When I was new to the business, there was nothing I enjoyed more than breaking news. But after years of covering murders, drive-bys and armed robberies, I found myself monumentally bored with televising the daily carnage. So I began to specialize in features. You know - those inconsequential stories that wrap up the newscast, the ones that give the anchor team something to chortle about as the houselights fade. Call them frivolous, but were it not for the warm and fuzzy feature piece, I would have found another way to make a living a long time ago. It’s not something I think about a lot, until I’m stuck on the roadside, getting dizzy off Live Truck fumes and wondering how normal people spend their workday.
But there wasn’t alot of time for critical thinking. I had far too much tape to cut. Between our many Live(!) shots, I sliced and diced the footage into every form and shape possible. Full blown reports, quickly-paced summaries and a bevy of teases poured forth from my fingertips.
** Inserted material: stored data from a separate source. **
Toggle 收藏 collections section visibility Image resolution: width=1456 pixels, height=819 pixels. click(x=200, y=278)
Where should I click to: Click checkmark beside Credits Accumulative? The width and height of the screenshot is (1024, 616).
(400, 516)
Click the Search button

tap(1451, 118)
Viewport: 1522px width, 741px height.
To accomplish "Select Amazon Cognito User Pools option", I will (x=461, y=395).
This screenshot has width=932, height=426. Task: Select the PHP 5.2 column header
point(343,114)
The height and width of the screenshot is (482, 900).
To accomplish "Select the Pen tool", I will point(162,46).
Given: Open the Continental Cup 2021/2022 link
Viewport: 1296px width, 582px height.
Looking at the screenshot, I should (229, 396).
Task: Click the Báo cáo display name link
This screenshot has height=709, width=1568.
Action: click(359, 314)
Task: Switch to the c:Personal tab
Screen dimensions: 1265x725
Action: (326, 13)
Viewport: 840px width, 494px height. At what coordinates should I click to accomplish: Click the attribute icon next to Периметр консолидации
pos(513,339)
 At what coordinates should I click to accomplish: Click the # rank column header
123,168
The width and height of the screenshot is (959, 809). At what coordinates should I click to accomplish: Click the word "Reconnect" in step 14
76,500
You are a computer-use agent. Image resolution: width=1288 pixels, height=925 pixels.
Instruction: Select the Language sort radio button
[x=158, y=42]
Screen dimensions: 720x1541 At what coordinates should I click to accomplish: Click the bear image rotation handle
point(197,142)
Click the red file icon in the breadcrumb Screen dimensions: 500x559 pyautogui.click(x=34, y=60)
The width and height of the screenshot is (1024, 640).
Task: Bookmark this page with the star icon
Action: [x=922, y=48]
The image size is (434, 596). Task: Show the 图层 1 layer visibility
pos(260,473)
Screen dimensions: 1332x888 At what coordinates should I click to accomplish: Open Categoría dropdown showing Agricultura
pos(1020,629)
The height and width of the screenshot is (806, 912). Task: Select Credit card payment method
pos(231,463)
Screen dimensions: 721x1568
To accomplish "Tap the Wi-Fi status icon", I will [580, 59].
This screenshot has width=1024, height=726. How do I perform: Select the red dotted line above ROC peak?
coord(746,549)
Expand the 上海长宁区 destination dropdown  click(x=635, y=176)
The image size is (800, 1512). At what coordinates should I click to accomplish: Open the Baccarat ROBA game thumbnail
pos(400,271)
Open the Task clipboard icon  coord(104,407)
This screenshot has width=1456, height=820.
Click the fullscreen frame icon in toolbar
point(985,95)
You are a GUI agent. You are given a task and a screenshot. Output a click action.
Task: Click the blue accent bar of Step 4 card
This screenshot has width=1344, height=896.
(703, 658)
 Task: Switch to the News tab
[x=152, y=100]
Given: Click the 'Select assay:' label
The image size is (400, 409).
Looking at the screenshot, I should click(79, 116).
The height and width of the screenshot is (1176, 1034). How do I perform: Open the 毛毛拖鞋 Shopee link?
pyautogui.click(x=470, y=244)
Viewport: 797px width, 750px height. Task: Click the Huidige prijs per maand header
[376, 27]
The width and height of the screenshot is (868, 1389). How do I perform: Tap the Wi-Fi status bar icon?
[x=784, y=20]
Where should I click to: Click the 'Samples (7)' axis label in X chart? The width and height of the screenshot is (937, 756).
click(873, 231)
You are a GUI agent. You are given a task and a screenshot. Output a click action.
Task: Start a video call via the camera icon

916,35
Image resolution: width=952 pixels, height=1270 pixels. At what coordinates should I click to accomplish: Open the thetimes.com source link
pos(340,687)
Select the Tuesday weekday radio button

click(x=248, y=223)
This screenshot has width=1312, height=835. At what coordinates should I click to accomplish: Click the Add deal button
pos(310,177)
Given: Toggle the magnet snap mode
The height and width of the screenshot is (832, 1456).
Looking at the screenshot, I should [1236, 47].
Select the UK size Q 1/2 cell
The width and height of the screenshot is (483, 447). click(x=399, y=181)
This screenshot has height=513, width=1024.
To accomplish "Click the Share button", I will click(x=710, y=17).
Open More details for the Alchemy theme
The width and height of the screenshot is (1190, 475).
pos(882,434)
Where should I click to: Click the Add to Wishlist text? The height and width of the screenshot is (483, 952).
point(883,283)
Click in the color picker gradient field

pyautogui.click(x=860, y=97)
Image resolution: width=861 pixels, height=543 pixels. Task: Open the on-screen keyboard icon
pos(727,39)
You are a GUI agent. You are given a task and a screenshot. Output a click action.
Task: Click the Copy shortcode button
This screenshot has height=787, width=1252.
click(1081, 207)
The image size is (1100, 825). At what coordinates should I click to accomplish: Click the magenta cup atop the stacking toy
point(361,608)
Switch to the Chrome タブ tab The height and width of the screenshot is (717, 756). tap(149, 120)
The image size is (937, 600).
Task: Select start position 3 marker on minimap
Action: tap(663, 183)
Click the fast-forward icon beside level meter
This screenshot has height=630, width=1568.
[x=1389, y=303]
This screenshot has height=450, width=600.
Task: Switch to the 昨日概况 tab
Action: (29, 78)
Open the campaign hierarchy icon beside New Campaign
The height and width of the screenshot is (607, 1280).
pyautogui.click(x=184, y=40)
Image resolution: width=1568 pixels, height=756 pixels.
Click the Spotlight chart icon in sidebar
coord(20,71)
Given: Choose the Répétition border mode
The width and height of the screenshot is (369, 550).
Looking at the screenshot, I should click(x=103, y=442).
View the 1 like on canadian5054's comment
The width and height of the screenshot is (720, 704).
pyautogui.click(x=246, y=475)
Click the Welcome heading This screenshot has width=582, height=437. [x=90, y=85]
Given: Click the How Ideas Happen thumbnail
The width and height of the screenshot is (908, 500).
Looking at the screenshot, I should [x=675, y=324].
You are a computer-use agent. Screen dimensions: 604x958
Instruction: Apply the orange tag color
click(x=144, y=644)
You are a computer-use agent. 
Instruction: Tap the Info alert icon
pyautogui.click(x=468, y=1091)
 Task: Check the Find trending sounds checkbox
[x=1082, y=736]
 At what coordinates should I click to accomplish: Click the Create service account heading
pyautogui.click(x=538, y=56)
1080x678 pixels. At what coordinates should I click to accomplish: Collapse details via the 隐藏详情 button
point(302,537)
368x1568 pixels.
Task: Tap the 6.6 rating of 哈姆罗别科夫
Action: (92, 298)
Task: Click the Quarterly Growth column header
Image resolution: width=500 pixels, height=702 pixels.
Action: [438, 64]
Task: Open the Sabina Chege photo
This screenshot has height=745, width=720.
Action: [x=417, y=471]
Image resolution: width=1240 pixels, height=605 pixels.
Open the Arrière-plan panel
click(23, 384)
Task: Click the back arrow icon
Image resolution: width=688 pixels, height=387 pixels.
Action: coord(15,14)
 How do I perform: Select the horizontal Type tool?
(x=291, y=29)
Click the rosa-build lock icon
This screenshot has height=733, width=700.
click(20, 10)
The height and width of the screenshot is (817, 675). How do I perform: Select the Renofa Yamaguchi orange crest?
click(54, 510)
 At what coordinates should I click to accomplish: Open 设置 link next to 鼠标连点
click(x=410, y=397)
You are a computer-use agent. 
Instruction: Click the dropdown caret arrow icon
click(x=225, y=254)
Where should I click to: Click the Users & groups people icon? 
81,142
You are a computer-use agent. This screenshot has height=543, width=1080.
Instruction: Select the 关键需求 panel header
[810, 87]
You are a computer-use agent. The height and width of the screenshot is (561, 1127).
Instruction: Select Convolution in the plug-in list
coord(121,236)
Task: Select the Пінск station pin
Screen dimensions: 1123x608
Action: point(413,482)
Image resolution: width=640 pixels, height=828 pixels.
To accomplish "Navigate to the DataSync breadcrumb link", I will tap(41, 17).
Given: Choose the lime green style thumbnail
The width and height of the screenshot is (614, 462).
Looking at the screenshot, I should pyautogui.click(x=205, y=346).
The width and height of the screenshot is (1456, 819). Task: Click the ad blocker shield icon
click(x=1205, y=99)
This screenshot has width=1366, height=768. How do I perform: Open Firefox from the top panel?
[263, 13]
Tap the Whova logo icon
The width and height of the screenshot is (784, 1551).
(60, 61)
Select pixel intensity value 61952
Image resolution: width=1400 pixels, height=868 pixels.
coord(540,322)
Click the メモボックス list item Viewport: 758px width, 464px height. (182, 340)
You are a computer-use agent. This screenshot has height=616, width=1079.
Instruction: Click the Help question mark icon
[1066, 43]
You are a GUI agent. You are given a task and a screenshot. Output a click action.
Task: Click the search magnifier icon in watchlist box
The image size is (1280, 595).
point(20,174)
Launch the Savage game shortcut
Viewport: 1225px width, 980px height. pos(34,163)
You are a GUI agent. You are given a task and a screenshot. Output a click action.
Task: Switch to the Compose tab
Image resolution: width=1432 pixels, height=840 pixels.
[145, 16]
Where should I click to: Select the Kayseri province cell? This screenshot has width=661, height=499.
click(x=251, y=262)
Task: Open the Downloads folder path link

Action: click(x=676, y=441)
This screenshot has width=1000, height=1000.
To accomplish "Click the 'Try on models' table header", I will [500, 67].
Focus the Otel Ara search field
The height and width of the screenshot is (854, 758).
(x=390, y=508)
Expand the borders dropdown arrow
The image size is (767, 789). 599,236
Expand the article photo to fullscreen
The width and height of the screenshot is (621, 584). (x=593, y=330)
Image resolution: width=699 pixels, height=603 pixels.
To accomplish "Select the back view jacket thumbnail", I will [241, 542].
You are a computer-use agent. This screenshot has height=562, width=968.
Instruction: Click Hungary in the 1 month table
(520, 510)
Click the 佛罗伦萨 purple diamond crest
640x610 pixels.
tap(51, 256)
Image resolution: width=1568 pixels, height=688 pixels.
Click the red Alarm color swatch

Before I knew it, I’d helped process this fleeting crisis into a daylong newsroom commodity. In the big picture, a twenty minute kidnap joyride doesn’t really amount to much, but for a TV station in the thralls of a Ratings period, it is televised gold. Given just a nugget of on-air emotion from the relieved mother holding her son, we stretched it across a full day of news programming, spicing up our many newscast with the tersely worded tale of “A Mother’s Worst Nightmare“! Okay, maybe we didn’t dust off that old cliché (we’re saving it for the next school bus wreck), but we did showcase the drama in a way that only TV can - in full living color with sound, immediacy and a few bromides to boot.
Is that so wrong?
1 comment:
Variety has always been my greatest pleasure in shooting news, but I can understand your feeling.
For me, the breaking story is like junk food. I can swear off for a while, but eventually I'll come back and enjoy a nice juicy pursuit with a side of footbail and sometimes a helping of police beating for dessert.
Mmmmmm, now that's some good news.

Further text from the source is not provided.